On November 4th, 2015, reports began populating major underground anabolic steroid forums that arguably the largest US Domestic AAS supplier, Domestic X, was closed. Only weeks after the DEA’s Operation Cyber Juice, this information left the U.S. anabolic community asking what happened to such a prominent source of steroids.
Background on Domestic-X
While old reports on such sites as Eroids indicate Domestic X has been around for nearly a decade, and has been on top AAS source review lists for more than four years. With such a lengthy and prominent history as a domestically-based US supplier, DomesticX was possibly the largest online dealer of performance enhancing drugs serving the public US black market. Their products included Anabolic androgenic steroids, human growth hormone, and what are known as ancillary products (generally pharmaceuticals used to offset side effects experienced as a result of AAS use).
Due to the black market nature of DomesticX, it is impossible to know how much money was earned by this distributor. DomesticX’s most recent URL which is just over one year old had nearly 170,000 hits on Eroids.com, a steroids source ranking website. With a minimum order of $200.00 USD, one can safely assume that this sources annual earnings were in the higher hundreds of thousands if not millions of dollars.
Feedback and reviews indicated a generally high level of trust in and respect for this source before 11/04/15, and the sources rating on Eroids was in the mid 90% rating of satisfaction, being ranked in the top five of all US domestic suppliers.
Even such skeptical boards as Meso-Rx and Brotherhood of Pain had threads regarding DomesticX as a relatively reliable source.
Everything changed in early November. At about 4:30 AM EST, Brotherhood of Pain added DomesticX to their well-regarded steroid source scammer list. Just after this, posters on Meso-RX began spreading the word that this trusted source could no longer be safely used.
In the days leading up to this, reports began to post on the review board MuscleGurus that posters had not received their packages but their payments had been picked up. In the underground steroid world, money transfers and other means are used to give steroid distributors funds for their products.
While posts began to appear throughout major forums, some posters appeared more confused than angry. Posters related issues back to concerns about Operation Cyber Juice. It seemed as if many posters were waiting for more information before they pass judgement.
But, without comment or posts appearing, Eroids and other ranking websites quietly removed DomesticX from the top ten lists.

> Your task:
Copy the passage of the article on the closure of Domestic X that begins at the words "Due to the black" and ends after "relatively reliable source.", substituting "Domestic-X" for each occurrence of "DomesticX".

> Records shown:
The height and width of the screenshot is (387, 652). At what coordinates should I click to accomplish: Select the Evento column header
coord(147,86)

...

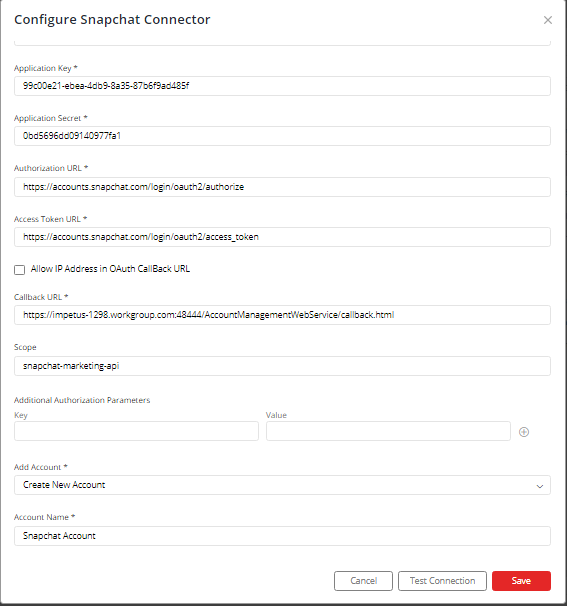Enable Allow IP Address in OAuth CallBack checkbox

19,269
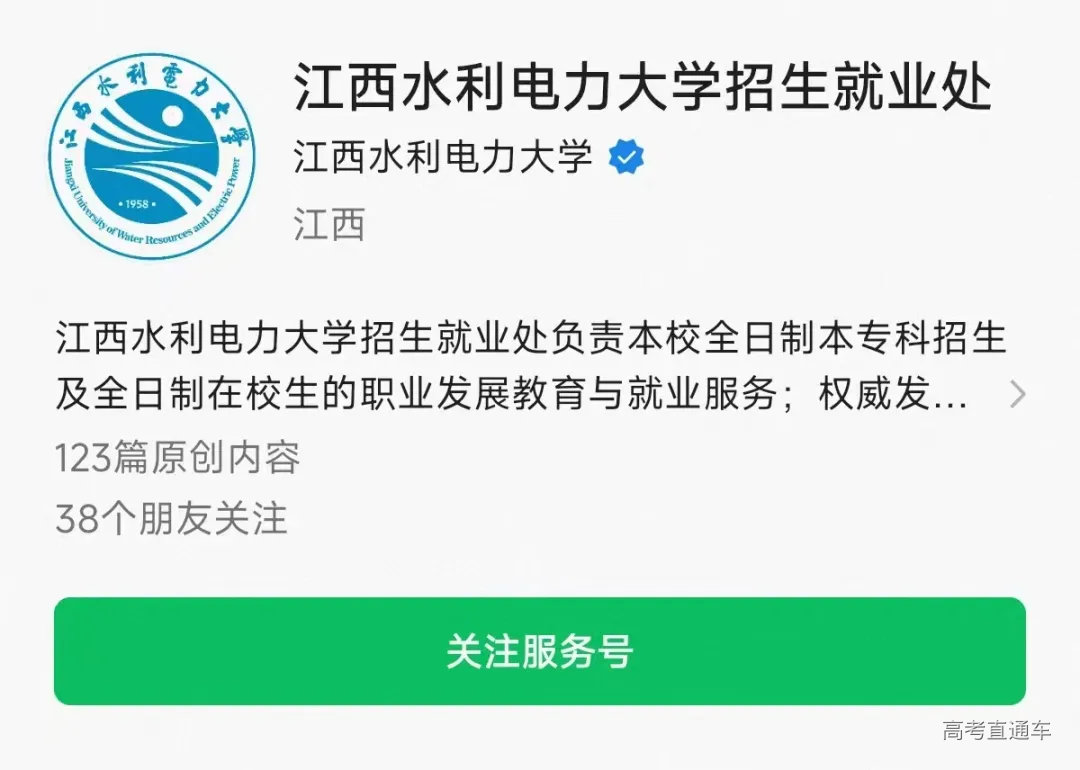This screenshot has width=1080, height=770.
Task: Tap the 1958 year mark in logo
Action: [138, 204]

> Reply to the exercise:
Due to the black market nature of Domestic-X, it is impossible to know how much money was earned by this distributor. Domestic-X’s most recent URL which is just over one year old had nearly 170,000 hits on Eroids.com, a steroids source ranking website. With a minimum order of $200.00 USD, one can safely assume that this sources annual earnings were in the higher hundreds of thousands if not millions of dollars.
Feedback and reviews indicated a generally high level of trust in and respect for this source before 11/04/15, and the sources rating on Eroids was in the mid 90% rating of satisfaction, being ranked in the top five of all US domestic suppliers.
Even such skeptical boards as Meso-Rx and Brotherhood of Pain had threads regarding Domestic-X as a relatively reliable source.